• September 16, 2024
‘Kemungkinan besar’ ledakan di Sulu adalah serangan bunuh diri

‘Kemungkinan besar’ ledakan di Sulu adalah serangan bunuh diri

MANILA, Filipina (DIPERBARUI) – Militer mengatakan pada Selasa, 2 Juli bahwa “ada kemungkinan kuat” bahwa ledakan kembar mematikan yang mengguncang kamp tentara di Indanan, Sulu pada 28 Juni adalah bom bunuh diri.

Namun, Brigadir Jenderal Edgard Arevalo, juru bicara Angkatan Bersenjata Filipina (AFP), mengatakan mereka “ragu-ragu untuk mencapai kesimpulan” karena takut akan menimbulkan kepanikan dan memicu serangan serupa.

Hal ini meredam pernyataan Menteri Pertahanan Delfin Lorenzana pada Senin 1 Juli, yang menyatakan bahwa kejadian tersebut “jelas merupakan bom bunuh diri” karena “orangnya meledak”.

Meskipun kedua penyerang membawa alat peledak rakitan (IED) di tubuh mereka, penyelidikan belum mengesampingkan bahwa bom tersebut mungkin diledakkan dari jarak jauh dan bukan oleh penyerang itu sendiri, kata Arevalo kepada wartawan dalam jumpa pers.

Penyelidik juga belum memastikan apakah salah satu penyerangnya adalah orang Filipina.

Jenazah seorang penyerang diberikan kepada seorang wanita yang mengaku sebagai ibunya, kata Arevalo. Penyelidik akan membandingkan sampel DNA dari wanita tersebut dan dari penyerang untuk memastikan apakah keduanya terkait dan, jika demikian, penyerangnya adalah orang Filipina.

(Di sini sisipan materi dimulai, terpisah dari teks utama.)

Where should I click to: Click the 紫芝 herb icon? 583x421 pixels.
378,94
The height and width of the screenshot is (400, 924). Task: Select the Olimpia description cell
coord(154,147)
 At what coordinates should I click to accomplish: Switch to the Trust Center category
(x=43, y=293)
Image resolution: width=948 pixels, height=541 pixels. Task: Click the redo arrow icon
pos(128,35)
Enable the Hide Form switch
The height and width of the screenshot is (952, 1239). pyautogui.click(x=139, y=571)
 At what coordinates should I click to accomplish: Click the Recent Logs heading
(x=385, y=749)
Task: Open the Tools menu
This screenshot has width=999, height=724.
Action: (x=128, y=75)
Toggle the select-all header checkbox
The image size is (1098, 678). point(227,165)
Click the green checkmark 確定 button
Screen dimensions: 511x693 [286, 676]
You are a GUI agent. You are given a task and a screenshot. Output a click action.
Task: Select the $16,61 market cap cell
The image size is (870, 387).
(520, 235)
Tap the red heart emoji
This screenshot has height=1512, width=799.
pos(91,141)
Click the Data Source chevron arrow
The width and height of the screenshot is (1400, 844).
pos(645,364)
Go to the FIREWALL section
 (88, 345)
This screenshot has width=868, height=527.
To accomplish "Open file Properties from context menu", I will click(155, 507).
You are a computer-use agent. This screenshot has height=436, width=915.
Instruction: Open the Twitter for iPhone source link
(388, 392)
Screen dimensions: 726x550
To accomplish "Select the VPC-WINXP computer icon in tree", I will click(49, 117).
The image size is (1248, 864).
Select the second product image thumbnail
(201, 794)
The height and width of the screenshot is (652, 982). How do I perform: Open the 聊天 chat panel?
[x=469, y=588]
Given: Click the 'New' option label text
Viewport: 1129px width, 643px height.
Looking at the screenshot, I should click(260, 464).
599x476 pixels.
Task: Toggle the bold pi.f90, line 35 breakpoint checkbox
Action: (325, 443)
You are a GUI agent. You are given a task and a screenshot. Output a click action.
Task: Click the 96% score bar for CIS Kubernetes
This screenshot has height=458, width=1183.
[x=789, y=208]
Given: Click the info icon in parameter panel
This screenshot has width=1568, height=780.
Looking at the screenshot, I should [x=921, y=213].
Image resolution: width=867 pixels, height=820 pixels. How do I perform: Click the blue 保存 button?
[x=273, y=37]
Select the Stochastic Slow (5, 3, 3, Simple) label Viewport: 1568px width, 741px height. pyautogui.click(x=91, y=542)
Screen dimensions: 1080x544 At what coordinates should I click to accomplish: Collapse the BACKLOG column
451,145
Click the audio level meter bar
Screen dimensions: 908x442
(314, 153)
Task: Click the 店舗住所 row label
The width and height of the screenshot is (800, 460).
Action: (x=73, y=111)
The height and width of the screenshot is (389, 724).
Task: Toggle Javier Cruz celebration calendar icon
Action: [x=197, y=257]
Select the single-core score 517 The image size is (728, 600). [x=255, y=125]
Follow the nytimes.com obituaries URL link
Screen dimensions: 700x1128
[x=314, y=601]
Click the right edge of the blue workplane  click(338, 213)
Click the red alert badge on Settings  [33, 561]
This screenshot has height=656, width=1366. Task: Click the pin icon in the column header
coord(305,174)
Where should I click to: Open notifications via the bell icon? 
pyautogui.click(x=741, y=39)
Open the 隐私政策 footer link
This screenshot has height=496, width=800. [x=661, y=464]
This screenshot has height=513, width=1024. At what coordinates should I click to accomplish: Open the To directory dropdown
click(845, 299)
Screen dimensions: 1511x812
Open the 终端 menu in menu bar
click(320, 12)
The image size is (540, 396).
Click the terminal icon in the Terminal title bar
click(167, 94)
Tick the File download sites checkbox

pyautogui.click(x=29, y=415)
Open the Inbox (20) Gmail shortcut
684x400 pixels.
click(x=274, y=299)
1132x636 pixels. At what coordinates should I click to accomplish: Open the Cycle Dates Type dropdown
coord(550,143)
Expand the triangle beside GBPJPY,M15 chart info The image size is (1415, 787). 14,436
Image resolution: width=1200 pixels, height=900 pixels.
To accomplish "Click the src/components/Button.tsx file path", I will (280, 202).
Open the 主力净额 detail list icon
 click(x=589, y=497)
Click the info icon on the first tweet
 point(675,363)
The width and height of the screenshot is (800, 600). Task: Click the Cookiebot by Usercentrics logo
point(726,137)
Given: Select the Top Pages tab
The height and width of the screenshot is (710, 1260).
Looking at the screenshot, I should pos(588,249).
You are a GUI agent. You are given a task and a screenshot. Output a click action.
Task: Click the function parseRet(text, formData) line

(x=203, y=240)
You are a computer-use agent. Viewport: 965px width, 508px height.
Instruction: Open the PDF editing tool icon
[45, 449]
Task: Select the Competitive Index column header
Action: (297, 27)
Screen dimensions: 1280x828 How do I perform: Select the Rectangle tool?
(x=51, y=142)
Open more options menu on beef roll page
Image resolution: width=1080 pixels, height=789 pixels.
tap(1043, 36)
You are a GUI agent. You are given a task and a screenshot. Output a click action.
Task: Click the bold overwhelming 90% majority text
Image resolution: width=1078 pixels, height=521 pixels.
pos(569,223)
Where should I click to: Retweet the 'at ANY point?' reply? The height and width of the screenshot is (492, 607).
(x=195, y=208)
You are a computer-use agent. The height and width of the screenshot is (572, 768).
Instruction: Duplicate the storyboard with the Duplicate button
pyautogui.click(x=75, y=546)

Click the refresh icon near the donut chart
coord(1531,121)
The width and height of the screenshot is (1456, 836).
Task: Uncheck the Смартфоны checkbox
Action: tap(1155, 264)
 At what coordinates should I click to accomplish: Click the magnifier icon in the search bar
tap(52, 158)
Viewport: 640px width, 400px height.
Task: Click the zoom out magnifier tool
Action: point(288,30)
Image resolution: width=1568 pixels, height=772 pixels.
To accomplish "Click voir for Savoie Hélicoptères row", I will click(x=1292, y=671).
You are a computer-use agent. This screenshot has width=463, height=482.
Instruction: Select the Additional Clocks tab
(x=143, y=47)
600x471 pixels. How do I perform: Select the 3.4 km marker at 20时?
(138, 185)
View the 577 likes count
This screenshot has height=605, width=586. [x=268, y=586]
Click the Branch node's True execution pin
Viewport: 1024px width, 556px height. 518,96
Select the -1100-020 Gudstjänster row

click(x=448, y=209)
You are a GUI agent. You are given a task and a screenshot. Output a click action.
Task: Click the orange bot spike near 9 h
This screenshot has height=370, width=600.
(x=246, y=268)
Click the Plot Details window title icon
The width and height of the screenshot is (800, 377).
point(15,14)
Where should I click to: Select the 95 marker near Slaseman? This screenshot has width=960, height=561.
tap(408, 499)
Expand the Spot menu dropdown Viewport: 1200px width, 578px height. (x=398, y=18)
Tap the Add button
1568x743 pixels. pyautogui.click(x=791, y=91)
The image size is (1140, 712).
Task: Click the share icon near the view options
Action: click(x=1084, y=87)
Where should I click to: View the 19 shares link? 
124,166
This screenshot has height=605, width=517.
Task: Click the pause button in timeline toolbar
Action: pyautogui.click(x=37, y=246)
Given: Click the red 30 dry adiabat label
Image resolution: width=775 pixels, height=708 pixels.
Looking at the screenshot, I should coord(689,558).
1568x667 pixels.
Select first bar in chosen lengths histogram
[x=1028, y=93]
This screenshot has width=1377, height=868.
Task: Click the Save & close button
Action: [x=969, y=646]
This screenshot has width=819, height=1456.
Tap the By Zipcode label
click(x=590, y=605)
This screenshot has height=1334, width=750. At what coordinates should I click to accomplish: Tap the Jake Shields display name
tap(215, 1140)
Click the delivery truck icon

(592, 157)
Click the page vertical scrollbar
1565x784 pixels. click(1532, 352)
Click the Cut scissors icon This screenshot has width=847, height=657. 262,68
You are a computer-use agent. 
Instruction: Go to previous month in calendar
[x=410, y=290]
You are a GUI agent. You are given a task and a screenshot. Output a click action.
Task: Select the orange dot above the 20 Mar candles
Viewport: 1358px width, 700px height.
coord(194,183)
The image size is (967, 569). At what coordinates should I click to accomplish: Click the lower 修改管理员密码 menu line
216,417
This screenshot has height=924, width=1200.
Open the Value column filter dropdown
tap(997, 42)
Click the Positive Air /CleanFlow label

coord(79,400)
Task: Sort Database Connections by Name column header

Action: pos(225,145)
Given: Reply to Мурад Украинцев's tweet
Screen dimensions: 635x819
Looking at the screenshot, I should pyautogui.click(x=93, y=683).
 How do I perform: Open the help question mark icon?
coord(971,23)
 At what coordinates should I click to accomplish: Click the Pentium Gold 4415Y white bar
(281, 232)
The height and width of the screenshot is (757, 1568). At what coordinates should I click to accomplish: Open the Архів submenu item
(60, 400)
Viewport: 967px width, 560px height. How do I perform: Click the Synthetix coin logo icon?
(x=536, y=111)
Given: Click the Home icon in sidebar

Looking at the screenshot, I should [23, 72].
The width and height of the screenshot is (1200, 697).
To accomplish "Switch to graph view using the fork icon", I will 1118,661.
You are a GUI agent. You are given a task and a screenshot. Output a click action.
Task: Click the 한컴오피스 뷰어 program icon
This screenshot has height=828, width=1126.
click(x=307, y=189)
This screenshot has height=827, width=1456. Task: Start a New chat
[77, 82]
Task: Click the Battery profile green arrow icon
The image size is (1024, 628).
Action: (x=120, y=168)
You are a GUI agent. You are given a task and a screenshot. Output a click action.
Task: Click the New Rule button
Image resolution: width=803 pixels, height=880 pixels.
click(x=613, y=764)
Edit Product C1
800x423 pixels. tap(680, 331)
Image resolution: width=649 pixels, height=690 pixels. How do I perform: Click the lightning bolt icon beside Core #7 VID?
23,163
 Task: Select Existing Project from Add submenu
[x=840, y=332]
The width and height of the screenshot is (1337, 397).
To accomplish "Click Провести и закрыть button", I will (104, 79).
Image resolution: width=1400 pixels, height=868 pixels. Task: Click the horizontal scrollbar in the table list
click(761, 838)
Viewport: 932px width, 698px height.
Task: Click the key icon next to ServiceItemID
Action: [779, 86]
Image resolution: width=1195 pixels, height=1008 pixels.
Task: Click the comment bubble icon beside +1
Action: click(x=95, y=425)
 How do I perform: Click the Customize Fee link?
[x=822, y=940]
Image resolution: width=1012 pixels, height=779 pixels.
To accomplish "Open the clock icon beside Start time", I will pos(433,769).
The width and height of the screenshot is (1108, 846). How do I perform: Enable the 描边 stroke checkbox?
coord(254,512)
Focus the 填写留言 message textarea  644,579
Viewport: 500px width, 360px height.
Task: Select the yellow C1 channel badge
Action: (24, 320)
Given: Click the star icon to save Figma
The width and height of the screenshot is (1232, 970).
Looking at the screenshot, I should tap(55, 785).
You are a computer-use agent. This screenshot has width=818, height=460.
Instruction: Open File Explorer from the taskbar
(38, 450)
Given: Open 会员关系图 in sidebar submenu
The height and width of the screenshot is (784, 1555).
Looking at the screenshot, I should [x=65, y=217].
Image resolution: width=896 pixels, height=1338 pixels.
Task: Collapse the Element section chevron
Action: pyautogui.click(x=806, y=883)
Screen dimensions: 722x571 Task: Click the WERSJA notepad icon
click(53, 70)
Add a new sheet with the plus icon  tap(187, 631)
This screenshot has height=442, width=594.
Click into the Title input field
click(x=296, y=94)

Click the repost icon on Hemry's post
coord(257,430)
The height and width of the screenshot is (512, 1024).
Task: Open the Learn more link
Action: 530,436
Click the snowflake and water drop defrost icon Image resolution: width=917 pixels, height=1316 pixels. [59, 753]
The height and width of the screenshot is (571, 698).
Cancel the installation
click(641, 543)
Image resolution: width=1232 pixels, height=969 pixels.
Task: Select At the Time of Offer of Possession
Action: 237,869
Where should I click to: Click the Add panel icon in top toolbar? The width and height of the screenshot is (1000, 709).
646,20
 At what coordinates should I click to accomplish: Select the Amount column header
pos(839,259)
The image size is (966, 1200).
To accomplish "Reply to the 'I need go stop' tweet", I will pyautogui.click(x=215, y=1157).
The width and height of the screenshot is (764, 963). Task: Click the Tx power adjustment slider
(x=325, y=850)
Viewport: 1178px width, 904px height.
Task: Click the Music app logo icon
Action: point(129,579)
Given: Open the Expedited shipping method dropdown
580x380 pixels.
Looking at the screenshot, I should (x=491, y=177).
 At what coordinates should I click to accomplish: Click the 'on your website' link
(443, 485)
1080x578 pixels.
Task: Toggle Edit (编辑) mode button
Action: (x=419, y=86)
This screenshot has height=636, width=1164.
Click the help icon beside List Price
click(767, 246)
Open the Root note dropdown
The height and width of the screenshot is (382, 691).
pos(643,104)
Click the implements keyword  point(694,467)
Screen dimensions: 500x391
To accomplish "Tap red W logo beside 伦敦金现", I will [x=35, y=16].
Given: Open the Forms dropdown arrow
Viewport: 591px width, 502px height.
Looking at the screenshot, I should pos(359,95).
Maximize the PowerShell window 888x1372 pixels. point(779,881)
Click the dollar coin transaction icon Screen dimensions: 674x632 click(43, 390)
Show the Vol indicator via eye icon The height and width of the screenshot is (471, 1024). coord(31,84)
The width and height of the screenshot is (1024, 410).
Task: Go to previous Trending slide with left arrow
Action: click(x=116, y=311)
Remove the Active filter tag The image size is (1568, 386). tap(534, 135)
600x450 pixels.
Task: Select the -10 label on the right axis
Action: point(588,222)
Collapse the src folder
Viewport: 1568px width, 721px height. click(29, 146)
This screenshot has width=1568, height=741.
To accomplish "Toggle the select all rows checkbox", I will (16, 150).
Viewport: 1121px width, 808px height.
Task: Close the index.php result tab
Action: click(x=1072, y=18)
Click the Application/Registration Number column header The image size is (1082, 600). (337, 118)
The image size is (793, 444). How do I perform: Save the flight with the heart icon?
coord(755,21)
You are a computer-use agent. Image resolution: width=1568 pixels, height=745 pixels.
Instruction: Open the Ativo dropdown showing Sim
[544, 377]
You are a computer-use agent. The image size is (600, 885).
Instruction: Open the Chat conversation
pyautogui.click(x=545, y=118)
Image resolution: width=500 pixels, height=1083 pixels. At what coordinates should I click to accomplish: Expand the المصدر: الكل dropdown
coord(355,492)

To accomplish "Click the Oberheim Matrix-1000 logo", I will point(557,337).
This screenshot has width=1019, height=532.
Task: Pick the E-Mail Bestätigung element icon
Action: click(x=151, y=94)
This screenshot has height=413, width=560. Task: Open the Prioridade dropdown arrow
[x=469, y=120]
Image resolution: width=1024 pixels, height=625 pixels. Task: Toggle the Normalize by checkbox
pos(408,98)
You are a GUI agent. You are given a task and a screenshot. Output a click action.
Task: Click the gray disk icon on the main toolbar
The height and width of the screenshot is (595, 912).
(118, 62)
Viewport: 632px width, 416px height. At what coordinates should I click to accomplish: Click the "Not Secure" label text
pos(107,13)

Penyelidik juga sedang mengerjakan sampel DNA dari sisa-sisa penyerang lainnya, yang menurut AFP, Mayor Komando Mindanao Barat, Mayor Cirilito Sobejana mungkin adalah putra penyerang Maroko dalam dugaan bom bunuh diri lainnya di Lamitan, Basilan, pada Juli 2018.

Pertanyaan

Mengonfirmasi bahwa insiden tersebut adalah serangan bunuh diri akan menjadi peningkatan besar dalam taktik teror kelompok teror lokal. Negara Islam (ISIS) mengaku bertanggung jawab atas ledakan kembar di Sulu; AFP menunjuk pada faksi kelompok Abu Sayyaf yang kemungkinan memiliki hubungan dengan ISIS.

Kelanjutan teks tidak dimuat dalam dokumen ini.